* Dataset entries
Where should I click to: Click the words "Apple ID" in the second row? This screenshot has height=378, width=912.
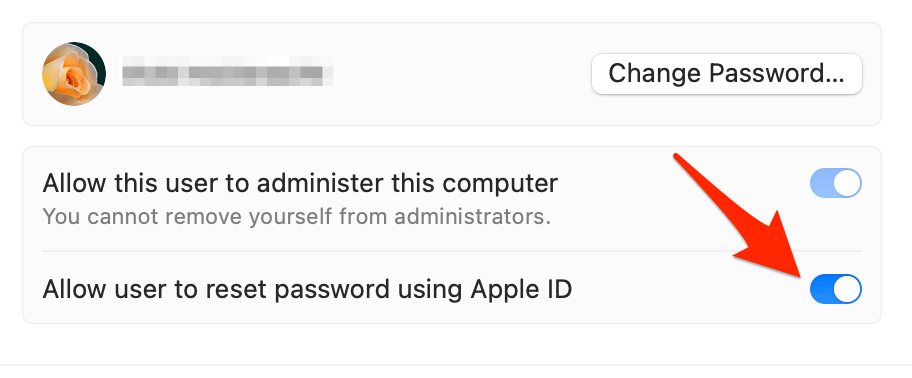(521, 289)
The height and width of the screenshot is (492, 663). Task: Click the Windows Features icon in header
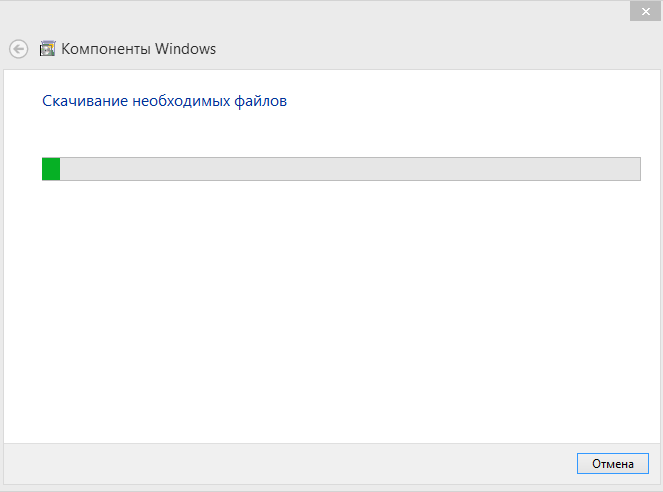(x=47, y=48)
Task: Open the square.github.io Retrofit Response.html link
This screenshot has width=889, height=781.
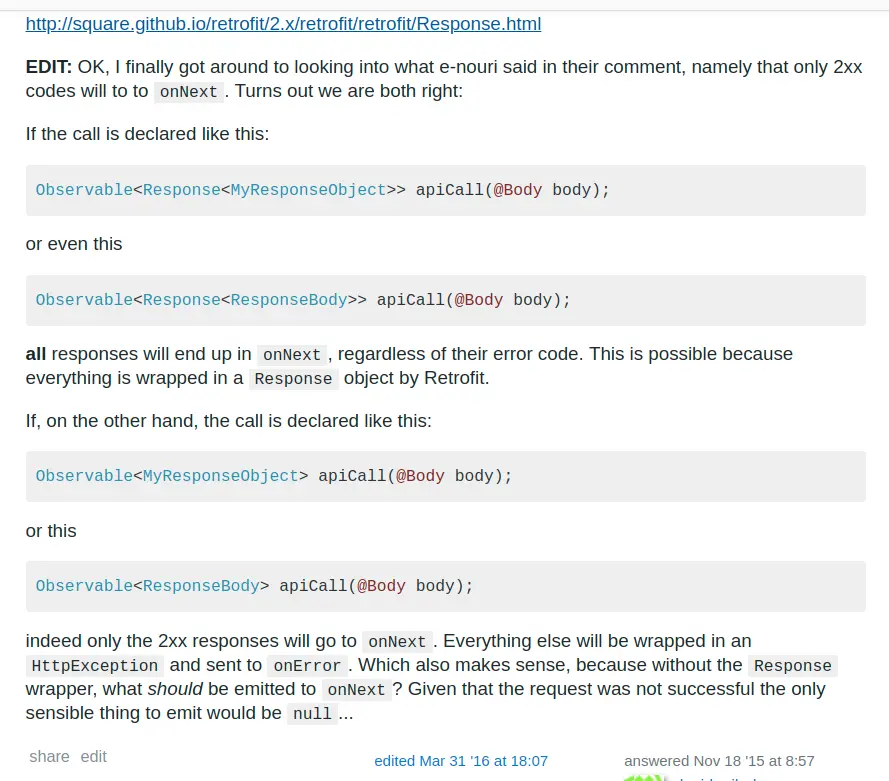Action: pyautogui.click(x=283, y=24)
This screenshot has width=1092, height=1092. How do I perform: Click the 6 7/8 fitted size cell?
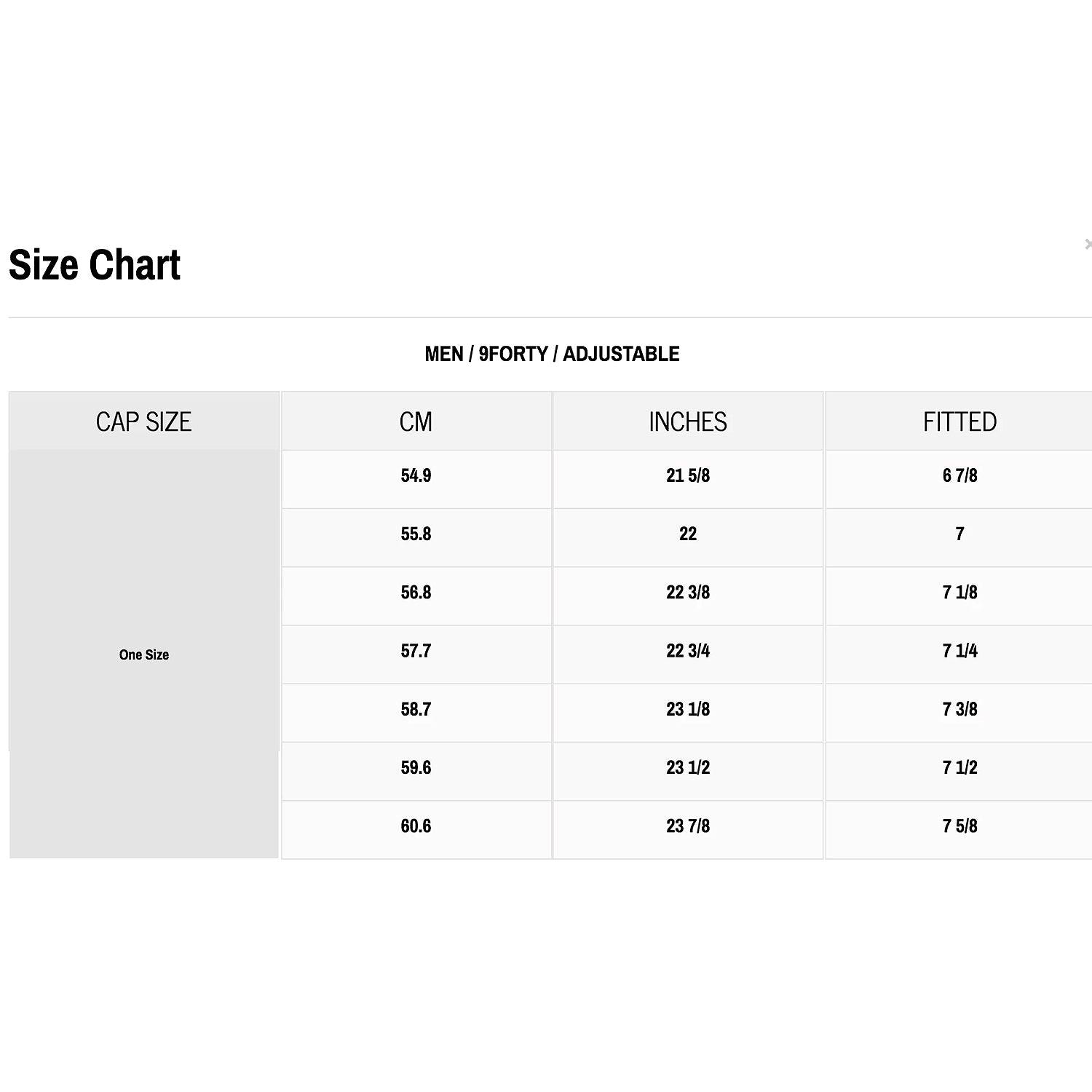click(x=960, y=475)

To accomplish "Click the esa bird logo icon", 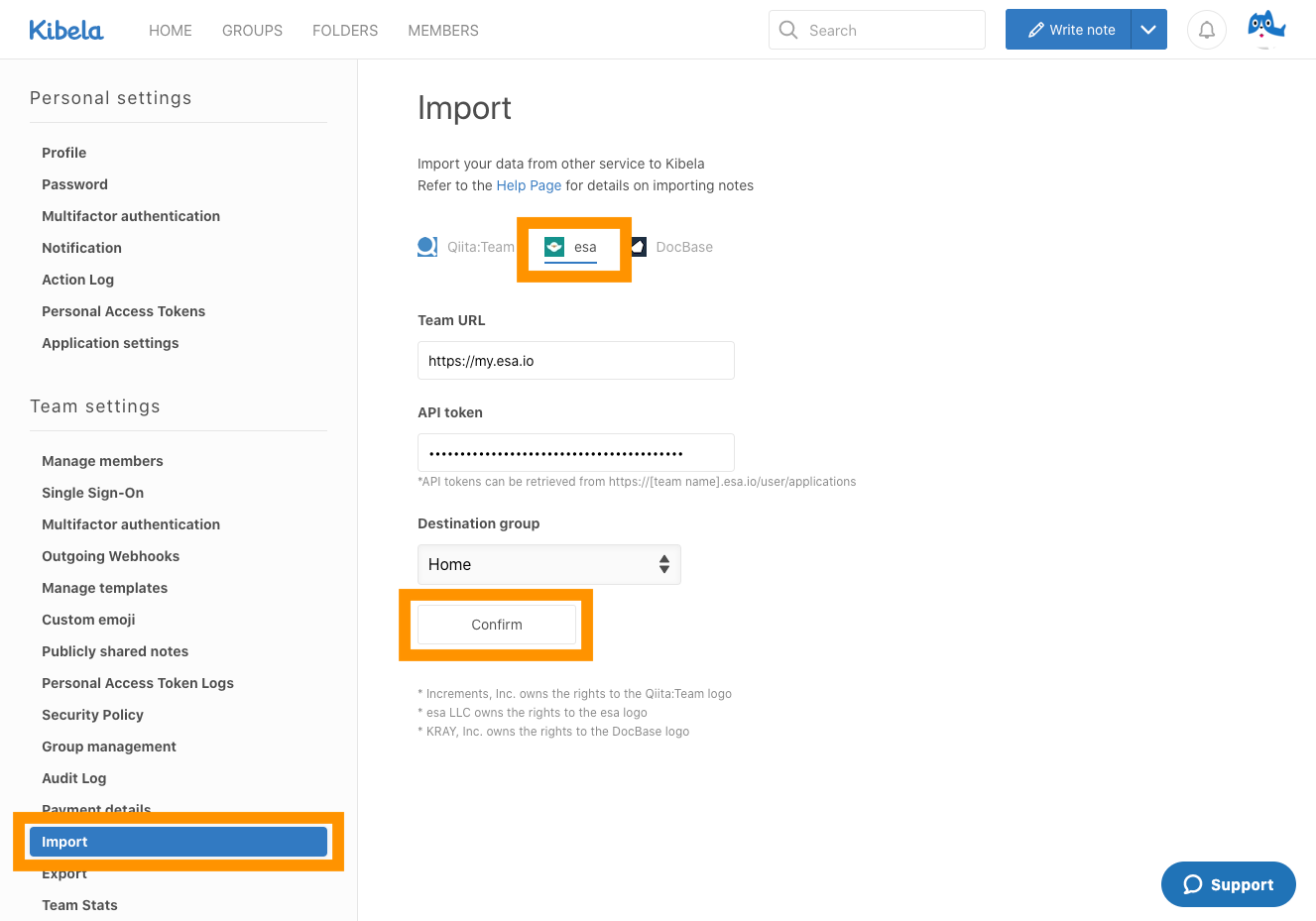I will (x=554, y=247).

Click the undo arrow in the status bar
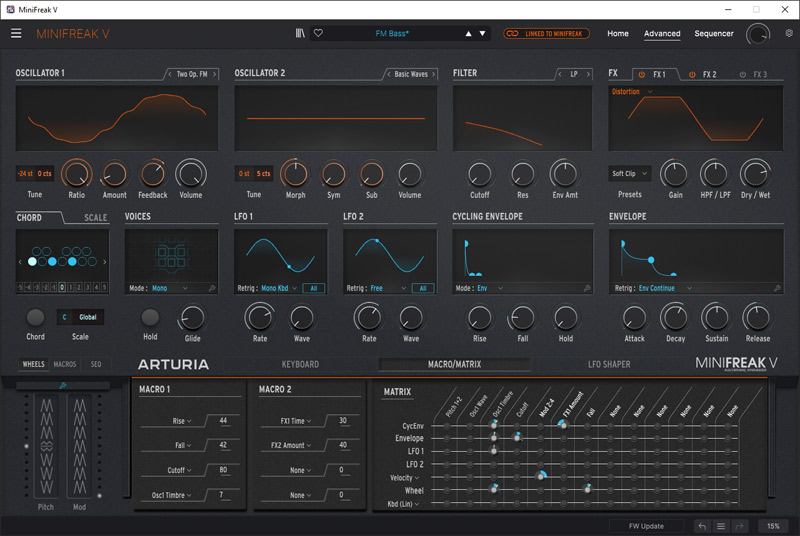[x=702, y=526]
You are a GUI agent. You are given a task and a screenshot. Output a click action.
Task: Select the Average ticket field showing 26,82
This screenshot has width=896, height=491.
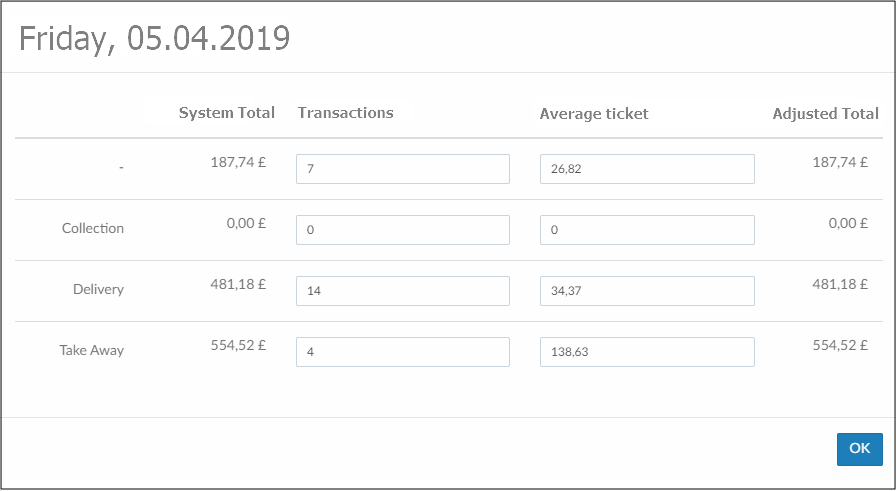click(x=646, y=169)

* TASK DIRECTIONS
Print exactly the line containing "Click the undo arrow in the status bar" and every line after it through the final line above, and leave all pictures out.

* ANSWER TO THE PROBLEM
Click the undo arrow in the status bar
[x=702, y=526]
You are a GUI agent. You are given a task and a screenshot. Output a click action.
Task: Select the Average ticket field showing 26,82
This screenshot has width=896, height=491.
click(x=646, y=169)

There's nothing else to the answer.